Daniel McManus

Personal information
- Date of birth: 9 July 2003 (age 22)
- Position: Midfielder

Team information
- Current team: Stranraer
- Number: 17

Youth career
- 2012–2021: St Mirren

Senior career*
- Years: Team / Apps / (Gls)
- 2021–2022: St Mirren / 1 / (0)
- 2021–2022: East Kilbride (loan) / 35 / (7)
- 2022–2023: East Kilbride / 9 / (2)
- 2023–2025: St Cadoc's Y.C.
- 2025–: Stranraer / 32 / (1)

= Daniel McManus =

Scottish footballer

Daniel McManus (born 9 July 2003) is a Scottish professional footballer who plays as a midfielder for Stranraer.

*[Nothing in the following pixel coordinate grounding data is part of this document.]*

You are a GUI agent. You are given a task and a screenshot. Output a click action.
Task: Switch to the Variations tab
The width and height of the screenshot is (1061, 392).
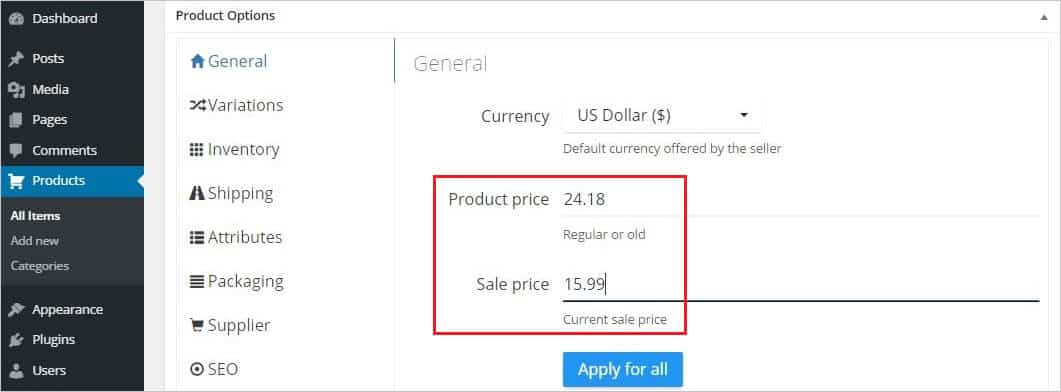tap(236, 105)
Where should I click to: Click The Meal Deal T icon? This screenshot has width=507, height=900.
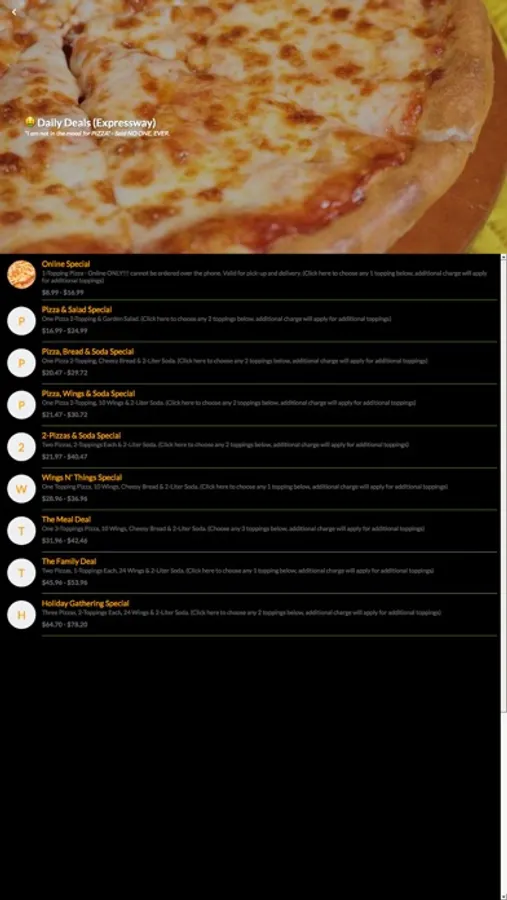click(22, 530)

On 22 December 2021, McManus was temporarily recalled from his loan spell and made his debut for St Mirren as an 88th minute substitute in a 0–0 draw with Celtic. He was later quoted as saying it was "surreal going from watching them on TV to playing against them." McManus returned for the rest of the season on loan to East Kilbride. On 1 July 2022, he signed a permanent deal with East Kilbride. In 2023, he joined St Cadoc's and was named Young Player of the Year for the 2023–24 Season. In July 2025, he signed for Stranraer.